What is content curation?
Content curation involves finding, grouping, organizing and sharing the best content on a specific subject or domain. By curating and sharing the most relevant and thought-provoking content, you establish yourself as an authority or thought leader in your area of expertise.
The term “curation” originates in the world of museums. A curator is the manager of a museum’s collection who selects and arranges the various pieces to be exhibited. Often, he or she borrows works from other museums or private collectors. How does a curator decide what to select and how to organize an exhibition?
4 Steps to curate e-learning content
Now that you know what content curation is and where the term comes from, let’s take a look at the steps you should follow to curate content for your e-learning materials. We’ll use our museum analogy to help you along the way.
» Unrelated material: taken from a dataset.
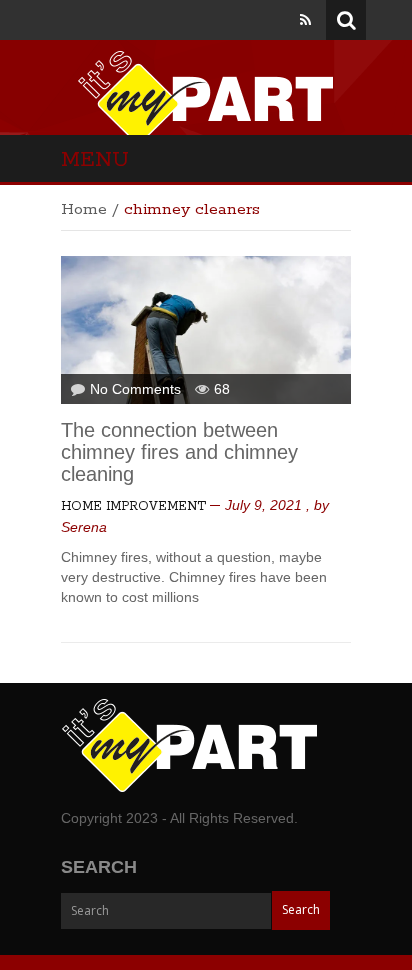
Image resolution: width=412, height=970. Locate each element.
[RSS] (305, 20)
1. Search and select content
Let’s assume you are the curator of a museum and you’re putting together an exhibition of Rembrandt paintings. Imagine you have been asked to exhibit every existing Rembrandt painting. If you put them all up side by side, you would end up with something like this:
This is not curation. It’s more like a search result! (More specifically, a Google Images search result, which is where this picture actually comes from ?).
The first step in content curation is to select the works or pieces you want to display. Selection is carried out with a purpose: there is criteria or a rationale behind each choice. As a Rembrandt curator, you need to identify your selection criteria and tell a story based on that.